ABOUT THIS EXERCISE: Across the whole listing, return each line exactly, with no images included.

DATA FOR ANALYSIS:
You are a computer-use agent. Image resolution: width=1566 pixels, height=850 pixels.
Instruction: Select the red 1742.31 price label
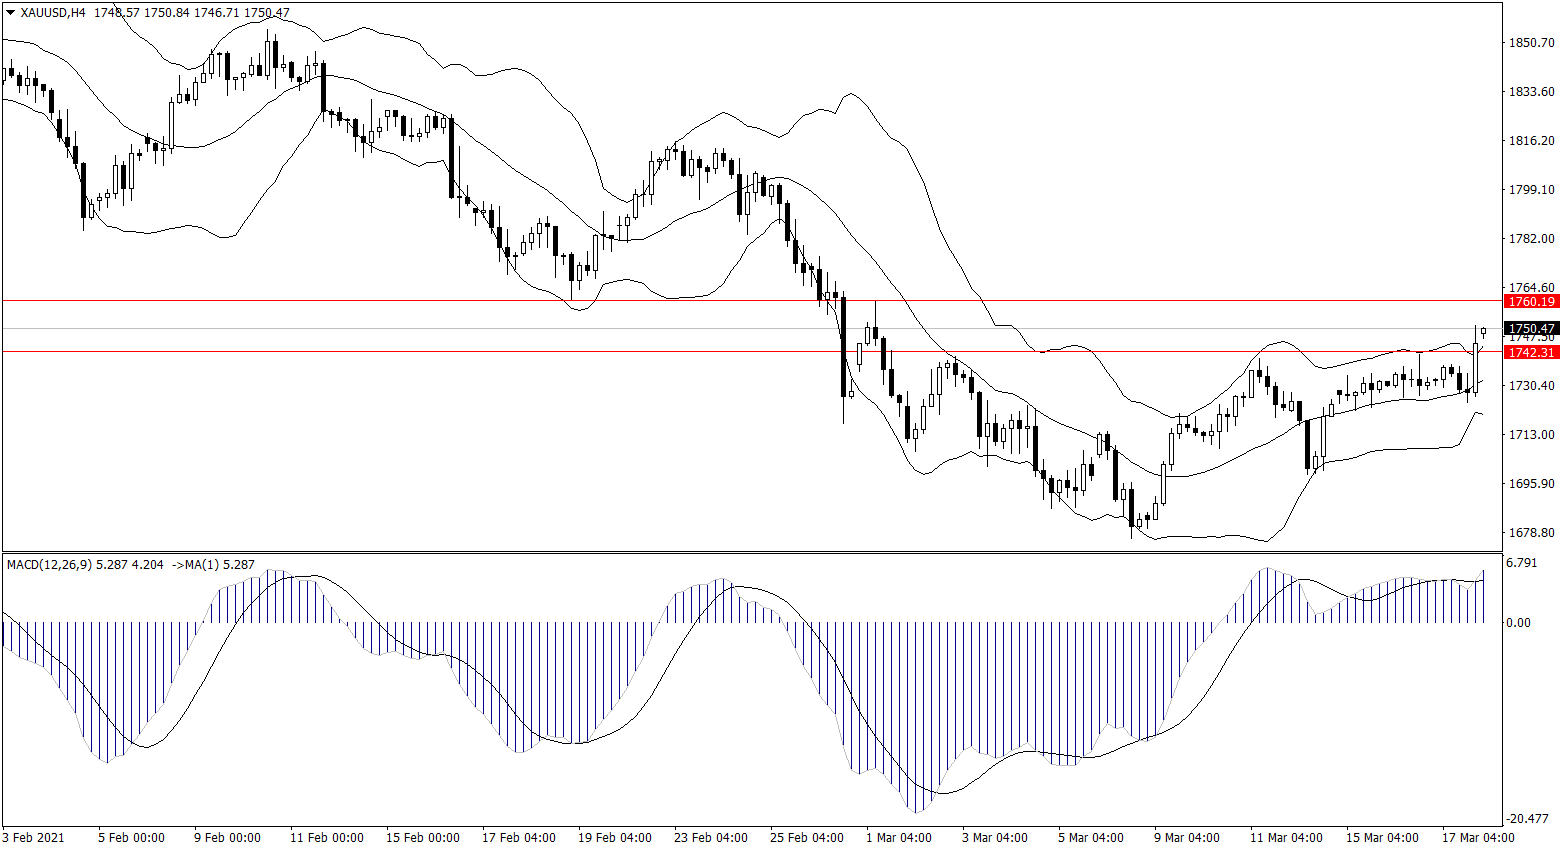pyautogui.click(x=1531, y=352)
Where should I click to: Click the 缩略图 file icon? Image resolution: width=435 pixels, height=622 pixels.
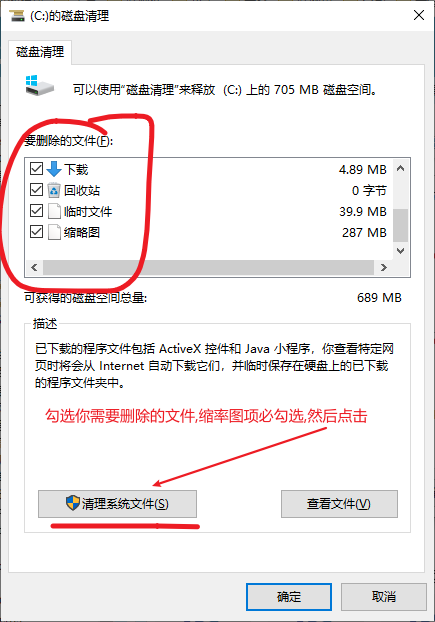click(54, 232)
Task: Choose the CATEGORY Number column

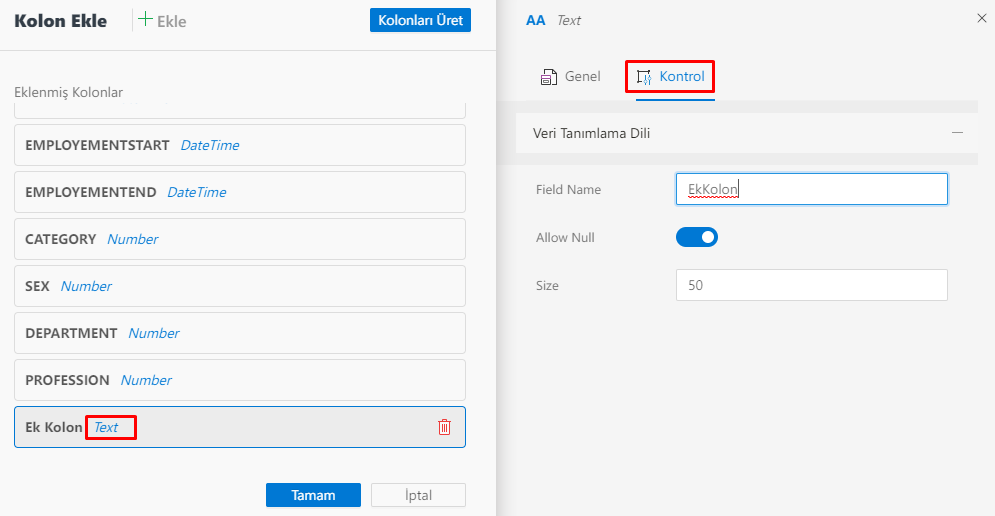Action: coord(240,239)
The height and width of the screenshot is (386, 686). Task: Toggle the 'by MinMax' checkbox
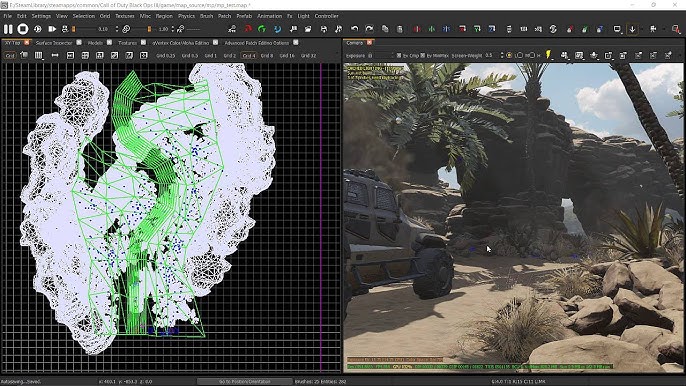pos(423,56)
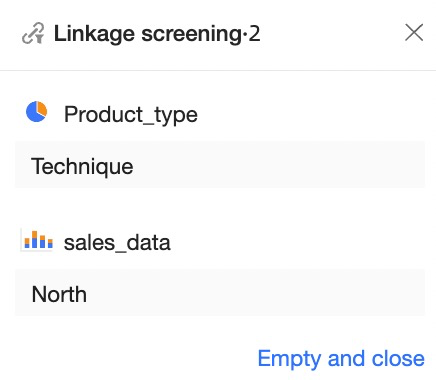Click the sales_data chart label
Screen dimensions: 436x380
pyautogui.click(x=117, y=242)
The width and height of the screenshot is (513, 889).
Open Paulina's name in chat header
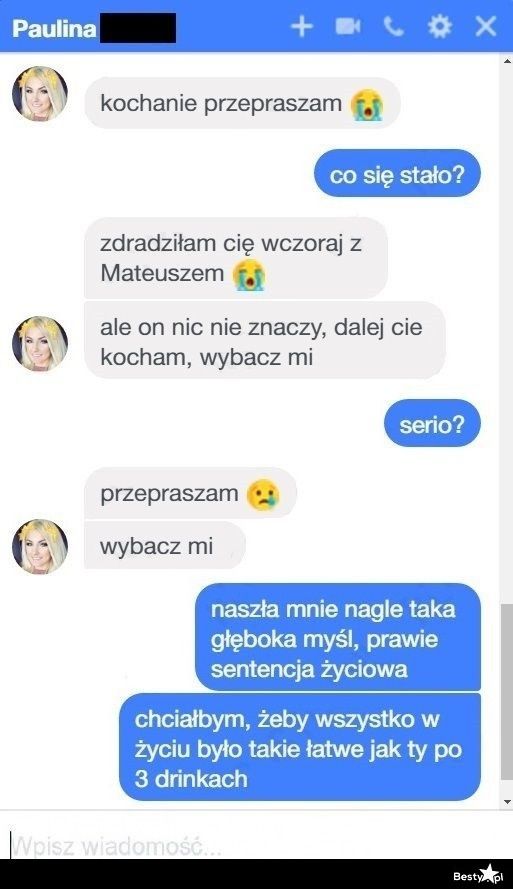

RESPONSE TO THIS EXERCISE:
You are a computer-use agent. Image resolution: width=1566 pixels, height=850 pixels.
Instruction: Select the red 1742.31 price label
pyautogui.click(x=1531, y=352)
Where should I click to: Click the 缩略图 file icon? Image resolution: width=435 pixels, height=622 pixels.
click(54, 232)
Task: Choose the CATEGORY Number column

Action: coord(240,239)
The height and width of the screenshot is (386, 686). Task: Toggle the 'by MinMax' checkbox
pos(423,56)
Click the sales_data chart label
Screen dimensions: 436x380
pyautogui.click(x=117, y=242)
The width and height of the screenshot is (513, 889).
Open Paulina's name in chat header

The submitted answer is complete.